1. Susanna Powers - March 14, 2010

I’m not sure that I want to watch it, because the sum total of the fictionalized accounts will create a revisionist history in the future. While we want it never to be forgotten, I cringe to think that it will be remembered incorrectly. As a matter of fact, it would probably only make me angry. I got angry at Tom Brokaw on Christmas Day 2005 because of some assinine comments he made, and he is generally thought of as a reputable source. I am more eager to support the efforts like the Hurricane Digital Memory Bank, and Surviving Katrina and Rita in Houston (scholarly attempts to gather actual survivor accounts) than what HBO will consider to be profitable entertainment.


2. mf - March 14, 2010

As I work my way through the Wire on DVD, I think that I trust David Simon better than I trust the executives of HBO or just about anyone else in the profitable outlets of the media.

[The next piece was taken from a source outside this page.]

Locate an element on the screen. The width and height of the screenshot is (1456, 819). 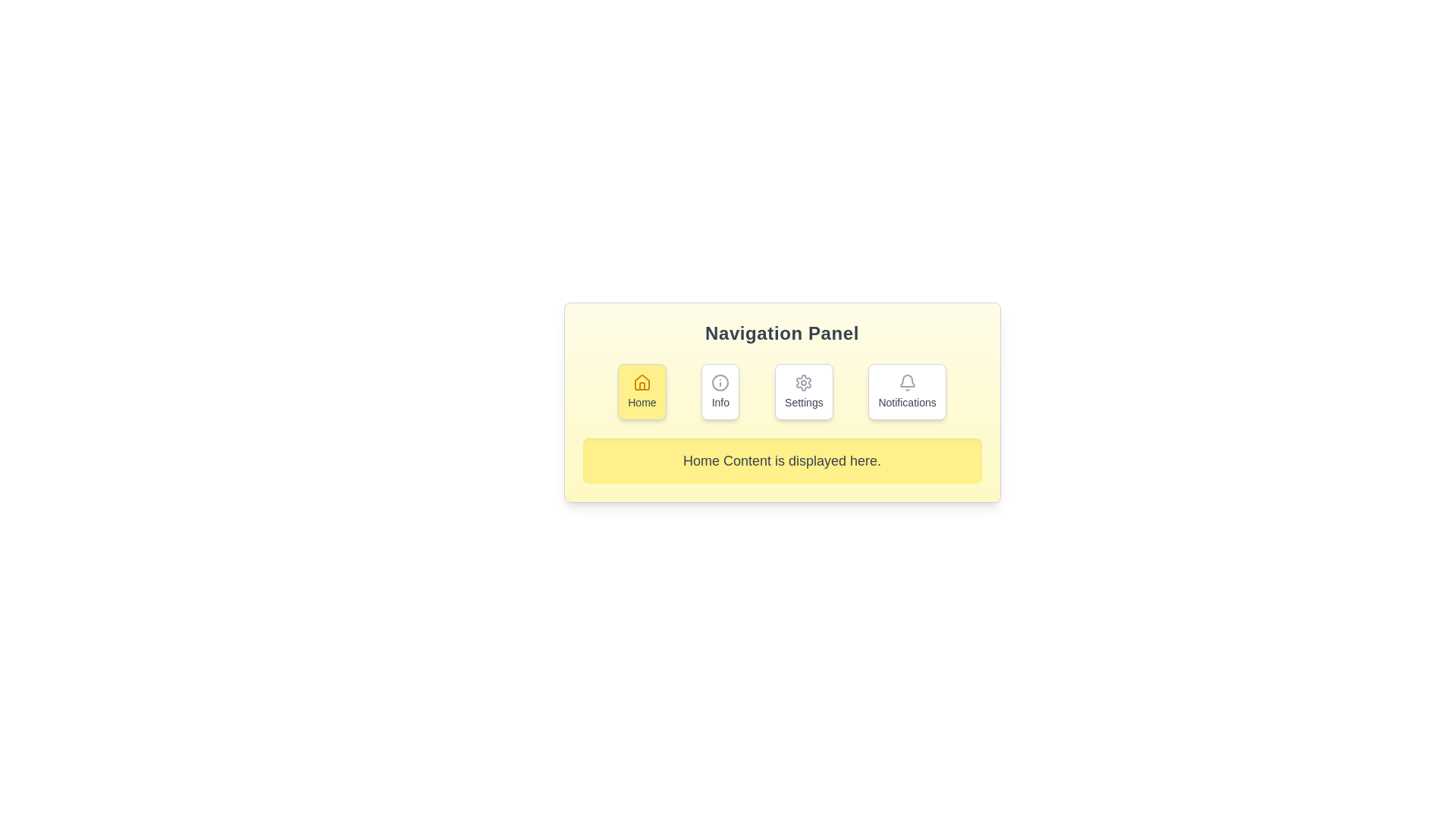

And remember: this is not history, this is fiction set in a realistic setting. The larger narrative and the fine details need not be correct. They only need to be right.


3. Ray - March 14, 2010

I don’t get the objection, myself. By that argument, all historically-based movies and TV shows would be off-limits. Band of Brothers, John Adams, The Pacific, Saving Private Ryan, Michael Collins, When The Levees Broke, Malcolm X….Or even any movie about any subject at all. Am I supposed to boycott Trainspotting because it isn’t really a true-to-life depiction of the life of an addict?

And what makes the memory bank so damn authoritative? Any person can sign up there and write any damn thing they want. Even the site’s FAQ says: “Nevertheless, as with any historical sources (including, for example, newspaper accounts), there are always questions about reliability, and all researchers need to evaluate their sources critically.”

Nobody is absolved of the duty of questioning what they read and watch, even if they choose to go through life with ideological blinders on.

I can’t wait to see this show.


4. Editilla~New Orleans Ladder - March 14, 2010

I don’t know how it will shake either, but not for any problems with the production. For one thing, they involved y’all who know who you are and that takes care of a Lot of apprehensions whether you make it to the screen or not.
This ain’t K’ville. K’ville died for me this past Mardi Gras.
So much else has died that I never want to forget.
It’s just hard,I know. It will always be hard, until it’s not.


5. Editilla~New Orleans Ladder - March 14, 2010

Oh, forgot, I’m getting cable and a new TV just for this show.
It’ll be great, y’all, while we all watch it together.